If I have 2 keyboards, and I press ALT on one of them, while typing 230 on the other, I don’t get the resultant alt code µ. Is there some limitation in the USB HID spec that would cause this behaviour or is this possibly OS specific?
@ cyberh0me - How does everyone else do it?
@ ianlee74 - Sigh, and what if I’m using a .netmf device that has 2 attached keyboards?
Apple is removing keys from their keyboards and you’re just adding more keyboards. Two different extremes of silly Now I’m curious what you’re doing that requires two keyboards?
@ ianlee74 - No, my college purchased a keypad because his keyboard doesn’t have one (like laptops). It was only after he plugged it in that we relized that we didn’t have ALT + code capability. We use special chars often. Also, it seems that we can’t use the numbers on the top row of the keyboard either, it has to be from a num pad.

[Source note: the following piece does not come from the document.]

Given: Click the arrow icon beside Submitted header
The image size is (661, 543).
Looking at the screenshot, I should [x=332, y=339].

So we were wondering if this was because of the USB HID keyboard spec or a limitation of the OS.
Also, since I’m back to playing EVE online (an MMORPG) I really need macro keys, so I wanted to be able to attach more and more keypads to the computer (via a NETMF device of course) to have better control of my toon.

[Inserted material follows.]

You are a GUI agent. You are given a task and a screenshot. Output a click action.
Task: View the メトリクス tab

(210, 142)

@ cyberh0me - Yes, I do value my time
@ Mr. John Smith -
Looks like your not the only one with the problem.
Would this work for you?
@ willgeorge - I don’t think they have those keys. Interesting to note though. If they are on the laptop like that, then it could be because this functionality comes from the HID device and not windows itself.
I am pretty sure that the ALT key keycodes are generated by the HID (and pedantically, it’s not a HID device, that’s like an ATM machine ). So holding ALT from a different keyboard and pressing numbers on the keypad is different to holding ALT and pressing numbers from the one device. I can’t recall where I saw that documented long long ago, but I remember thinking it mist have been accurate (it may have been on some legacy IBM website)
The HID spec specifies different codes for each of the many possible keys. Number pad numbers have different HID key codes than the normal numbers. It is left as an exercise to the consumer how to interpret the key codes. Windows does this by allowing users to select different languages, which means you can use an AZERTY keyboard and still get QWERTY. Windows requires the left ALT key (right ALT has a different key code) and number pad numbers to get special characters. The other method to get special characters (on Windows) is Character Map.
Here is the HID documentation. http://www.usb.org/developers/hidpage
Page 53 of the HID Usage Tables describes the codes for a keyboard
As to why the accessory number pad does not work, that could be because it used regular numbers or because it does not have a left alt, both are required (since alt is a modifier key and has to come in the same request as the key code).
@ Frogmore - So it might have used the regular numbers Instead of the numpad keycodes. That should be easy enough to check.
This is why. You cant have Alt on one device modify input on another device.